Aujourd’hui, Phuket est une ville fantôme.
L’onde de choc du Covid-19 a réduit le nombre de visiteurs quotidiens de 50 000 à quelques centaines.
Mais on espère que les plans visant à faire revenir les touristes pourraient changer le destin de l’île et du pays.
« Si les visiteurs viennent, nous gagnerons tous plus d’argent », a déclaré Tow Jaturaput, un chauffeur de taxi de 30 ans, dont le principal travail consiste à conduire les visiteurs de l’aéroport à leur hôtel.
« Les touristes ont beaucoup d’argent, et nous en profitons aussi », dit-il, ajoutant qu’aujourd’hui, il n’y a tout simplement pas assez d’affaires pour que la station prospère.
Pour lui, le nombre de clients en une journée n’a jamais été aussi bas.
« Je n’ai pas du tout peur de contracter le virus à cause des touristes.
Je veux que plus de gens viennent.
Je pense que la plupart d’entre nous sont prêts. »
Au début du mois, le gouvernement thaïlandais a annoncé un plan pour relancer le tourisme.
Le « programme de quarantaine de zone« , qui devrait débuter en avril, permettra aux touristes vaccinés de rester en quarantaine dans des hôtels spécifiques pendant sept jours seulement.
Ceux qui ne sont pas vaccinés seront tenus de s’isoler pendant dix jours.
L’idée est d’assouplir la politique actuelle de quarantaine de deux semaines pour les visiteurs internationaux dans l’espoir de relancer le tourisme et de faire revenir les visiteurs tout en maintenant le risque de propagation du Covid-19 à un niveau faible.
Les touristes vaccinés inscrits au plan s’envoleront vers des lieux sélectionnés et jugés sûrs pour les visiteurs.

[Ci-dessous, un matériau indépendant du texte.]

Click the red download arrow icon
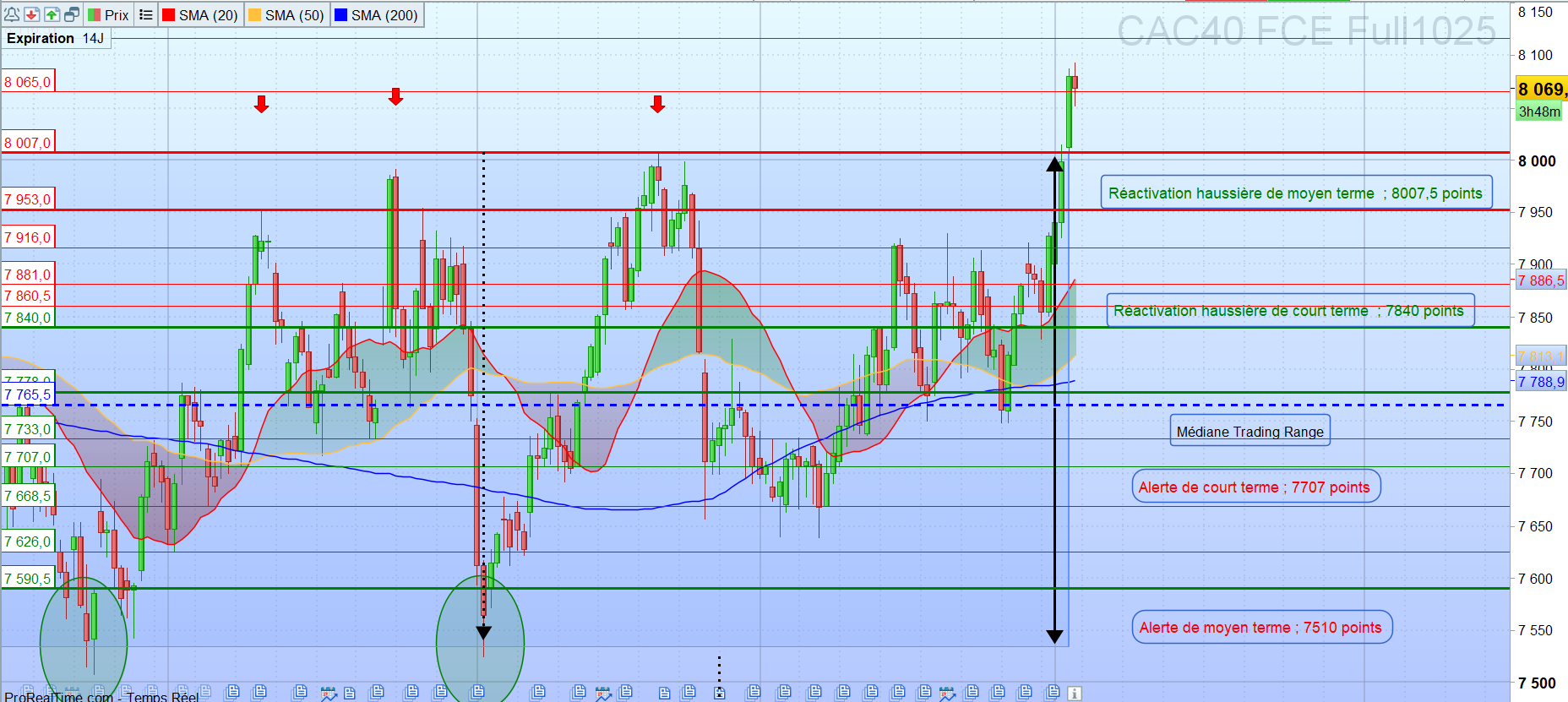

Les centres touristiques comme Koh Samui et Phuket sont en tête de liste car ils disposent de leurs propres aéroports.

Selon le ministère du tourisme, les visiteurs devront rester en quarantaine dans une chambre d’hôtel pendant les trois premiers jours, puis, si le test est toujours négatif, ils seront autorisés à sortir de leur chambre.
Les autorités n’ont pas annoncé tous les détails du plan, mais ont laissé entendre que les touristes vaccinés seraient théoriquement autorisés à quitter leur hôtel et à explorer certains quartiers de la ville après avoir été testés négatifs à plusieurs reprises.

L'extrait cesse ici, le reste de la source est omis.